The literature on this topic is abundant and covers not only the methods but also the surrogacy question … here are a few links to start with:


  • DOI: 10.1002/sim.3918 [Dejardin et al. SiM 2010]
  • DOI: 10.1080/19466315.2015.1093539 [Xia et al. SBR 2016]
  • DOI: 10.1002/sim.7641 [Zeng et al. SiM 2018]
  • DOI: 10.1002/bimj.201700238 [Lauseker et al. BiomJ 2019]
  • DOI: 10.1002/sim.3637 [Fleischer et al. SiM 2009]
  • DOI: 10.1002/sim.6501 [Li et al. SiM 2015]
  • DOI: 10.1002/sim.7651 [Xu et al. SiM 2018]
  • DOI: 10.1002/sim.8001 [Weber et al. SiM 2018]

Likewise, there are several R packages allowing the implementation of either approach.

Hope that helps,


It’s very interesting. I’ve been reading the references provided by Francois, very useful. Thank you very much. The problem is that according to Weber (doi/10.1002/sim.8001) copula models are questionable because they do not take into account the fact that the PFS is contained in the OS. Weber’s article is the most interesting in my opinion. However, I am not currently able to estimate the Kendall tau from the coefficients of the multi-state model. Can anyone provide a practical step-by-step example of how the correlation coefficient would be derived according to Weber’s article?

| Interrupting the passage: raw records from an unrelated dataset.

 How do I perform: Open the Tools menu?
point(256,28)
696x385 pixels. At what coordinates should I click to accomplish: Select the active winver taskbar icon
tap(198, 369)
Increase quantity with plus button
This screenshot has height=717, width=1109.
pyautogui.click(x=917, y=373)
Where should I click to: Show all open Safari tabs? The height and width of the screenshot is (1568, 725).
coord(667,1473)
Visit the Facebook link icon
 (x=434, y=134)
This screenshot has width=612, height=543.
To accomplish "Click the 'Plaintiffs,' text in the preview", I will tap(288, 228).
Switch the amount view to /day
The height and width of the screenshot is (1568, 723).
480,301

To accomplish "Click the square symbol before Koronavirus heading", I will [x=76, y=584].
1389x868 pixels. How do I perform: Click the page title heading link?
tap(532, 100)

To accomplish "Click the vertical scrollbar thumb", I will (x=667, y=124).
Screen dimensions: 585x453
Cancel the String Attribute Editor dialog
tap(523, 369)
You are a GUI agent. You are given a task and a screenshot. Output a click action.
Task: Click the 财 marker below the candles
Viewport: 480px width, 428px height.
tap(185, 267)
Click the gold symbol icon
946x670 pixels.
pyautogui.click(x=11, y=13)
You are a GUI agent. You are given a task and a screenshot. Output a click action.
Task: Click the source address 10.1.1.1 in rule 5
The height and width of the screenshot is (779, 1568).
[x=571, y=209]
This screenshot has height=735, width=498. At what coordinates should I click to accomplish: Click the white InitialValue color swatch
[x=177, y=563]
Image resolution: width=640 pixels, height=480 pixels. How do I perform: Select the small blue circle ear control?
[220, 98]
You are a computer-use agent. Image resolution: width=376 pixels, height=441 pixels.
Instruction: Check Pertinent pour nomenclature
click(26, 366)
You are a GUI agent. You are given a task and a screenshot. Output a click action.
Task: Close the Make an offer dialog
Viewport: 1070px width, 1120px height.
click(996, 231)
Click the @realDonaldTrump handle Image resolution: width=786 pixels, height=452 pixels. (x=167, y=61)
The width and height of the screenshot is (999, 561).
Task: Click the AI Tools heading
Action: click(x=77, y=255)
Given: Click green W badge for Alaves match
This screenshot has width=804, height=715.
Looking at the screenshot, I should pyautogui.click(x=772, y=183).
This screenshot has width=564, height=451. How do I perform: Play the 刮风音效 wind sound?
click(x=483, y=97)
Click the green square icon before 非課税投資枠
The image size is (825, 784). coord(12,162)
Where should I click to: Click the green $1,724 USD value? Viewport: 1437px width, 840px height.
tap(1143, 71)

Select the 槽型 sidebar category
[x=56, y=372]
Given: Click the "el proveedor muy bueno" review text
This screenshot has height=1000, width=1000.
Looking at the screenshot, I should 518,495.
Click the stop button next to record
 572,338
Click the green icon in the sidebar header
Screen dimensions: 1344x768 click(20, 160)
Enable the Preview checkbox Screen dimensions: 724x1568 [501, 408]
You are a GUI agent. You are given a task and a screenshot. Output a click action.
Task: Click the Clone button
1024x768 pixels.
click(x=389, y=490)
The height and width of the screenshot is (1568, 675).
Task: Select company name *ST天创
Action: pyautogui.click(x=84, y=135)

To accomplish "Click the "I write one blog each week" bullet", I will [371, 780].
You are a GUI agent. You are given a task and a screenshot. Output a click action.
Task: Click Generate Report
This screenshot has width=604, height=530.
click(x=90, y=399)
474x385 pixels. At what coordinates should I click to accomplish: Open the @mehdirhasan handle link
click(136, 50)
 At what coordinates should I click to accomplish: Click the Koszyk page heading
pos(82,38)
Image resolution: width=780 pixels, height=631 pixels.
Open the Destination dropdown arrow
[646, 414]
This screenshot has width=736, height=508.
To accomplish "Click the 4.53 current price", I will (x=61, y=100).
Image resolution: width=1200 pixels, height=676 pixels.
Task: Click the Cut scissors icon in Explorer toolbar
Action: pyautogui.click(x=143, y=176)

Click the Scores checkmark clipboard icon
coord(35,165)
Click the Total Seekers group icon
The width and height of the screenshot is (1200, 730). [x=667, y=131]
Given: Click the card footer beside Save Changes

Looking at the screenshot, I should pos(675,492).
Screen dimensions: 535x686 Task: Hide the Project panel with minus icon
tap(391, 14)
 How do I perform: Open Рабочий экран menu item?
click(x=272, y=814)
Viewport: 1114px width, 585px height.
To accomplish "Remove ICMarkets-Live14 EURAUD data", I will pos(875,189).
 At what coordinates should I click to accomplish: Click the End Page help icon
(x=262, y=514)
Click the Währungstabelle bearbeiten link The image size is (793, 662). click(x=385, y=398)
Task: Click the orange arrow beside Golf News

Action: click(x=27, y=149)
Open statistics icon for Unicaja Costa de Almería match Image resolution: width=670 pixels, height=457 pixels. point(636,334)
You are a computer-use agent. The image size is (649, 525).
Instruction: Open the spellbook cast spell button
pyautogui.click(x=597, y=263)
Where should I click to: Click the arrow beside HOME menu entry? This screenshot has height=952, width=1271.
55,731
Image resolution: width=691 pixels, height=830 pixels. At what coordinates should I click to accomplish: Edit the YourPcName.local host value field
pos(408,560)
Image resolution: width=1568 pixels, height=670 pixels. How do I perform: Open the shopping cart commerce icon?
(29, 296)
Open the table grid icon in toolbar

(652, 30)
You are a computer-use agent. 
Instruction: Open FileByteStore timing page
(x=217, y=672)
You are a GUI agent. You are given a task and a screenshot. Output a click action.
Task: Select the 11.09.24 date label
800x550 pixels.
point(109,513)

There’s a paradox here. Regulatory agencies seems to accept PFS as the main end point in some tumors that have many treatment options behind the first line, so paradoxically just in these populations it is impossible to demonstrate a correlation between PFS1 and OS, because it is obscured by the rest of the treatments that are administered afterwards. Therefore, I believe it is true that correlation measures may have a scarce practical utility in these cases.

Hello Alberto,
I think you can refer to the R code provided in supplementary material of the Weber and Titman article.
Best regards, Francois

I tested the code from Weber’s article. It strikes me that I get a higher kendall tau using the Clayton copula model (0.517), even though in theory it was a more conservative approach in comparison to the multi-state model (0.352). With the R package ‘SurvCorr’ the correlation is 0.557. Is the low result in the multi-state model possible? Maybe the parametric model does not fit the data? Any insight?